TASK DETAILS:
Reproduce the listing in full, pictures excluded.
----------------------------------------
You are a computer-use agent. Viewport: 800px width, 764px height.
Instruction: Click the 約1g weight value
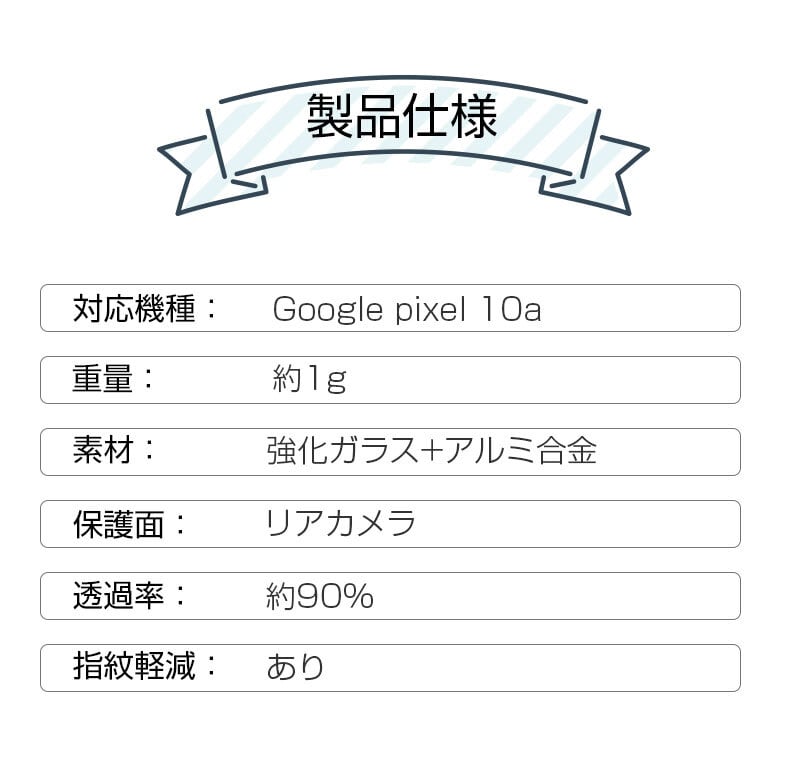pyautogui.click(x=309, y=380)
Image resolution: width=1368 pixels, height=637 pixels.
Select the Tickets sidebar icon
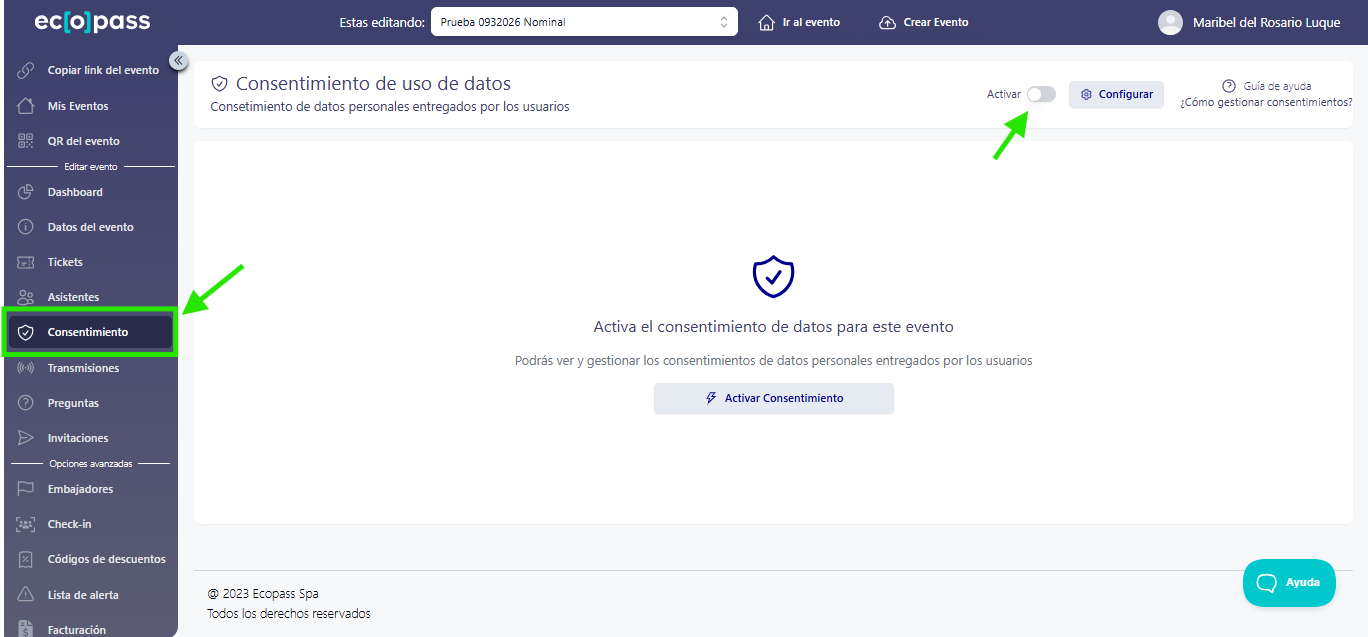pyautogui.click(x=26, y=261)
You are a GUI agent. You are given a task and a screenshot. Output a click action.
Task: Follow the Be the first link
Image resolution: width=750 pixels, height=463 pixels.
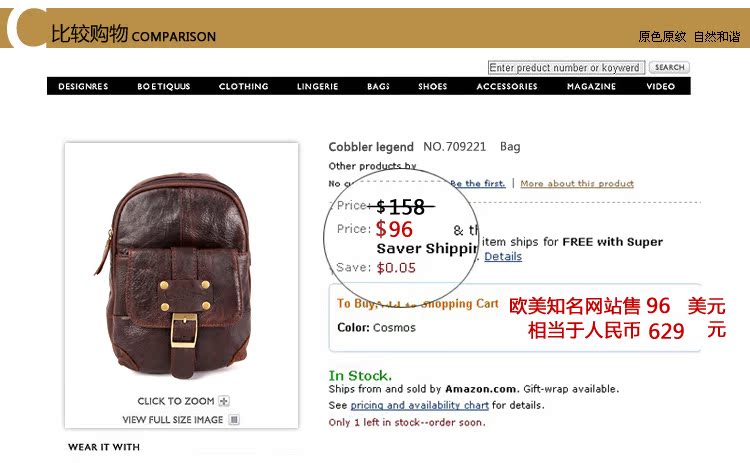(x=477, y=184)
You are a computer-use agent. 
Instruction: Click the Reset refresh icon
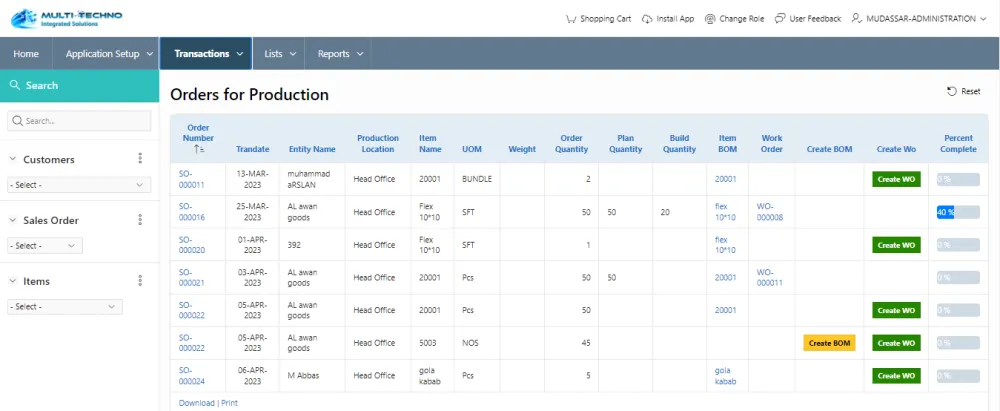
----------------------------------------
WRITTEN RESPONSE:
You are a computer-use agent. Viewport: 800px width, 764px height.
Instruction: Click the 約1g weight value
pyautogui.click(x=309, y=380)
Image resolution: width=1368 pixels, height=637 pixels.
Select the Tickets sidebar icon
pyautogui.click(x=26, y=261)
You are a GUI agent. You are given a task and a screenshot. Output a click action.
Task: Follow the Be the first link
Image resolution: width=750 pixels, height=463 pixels.
(x=477, y=184)
You are a computer-use agent. 
Instruction: Click the Reset refresh icon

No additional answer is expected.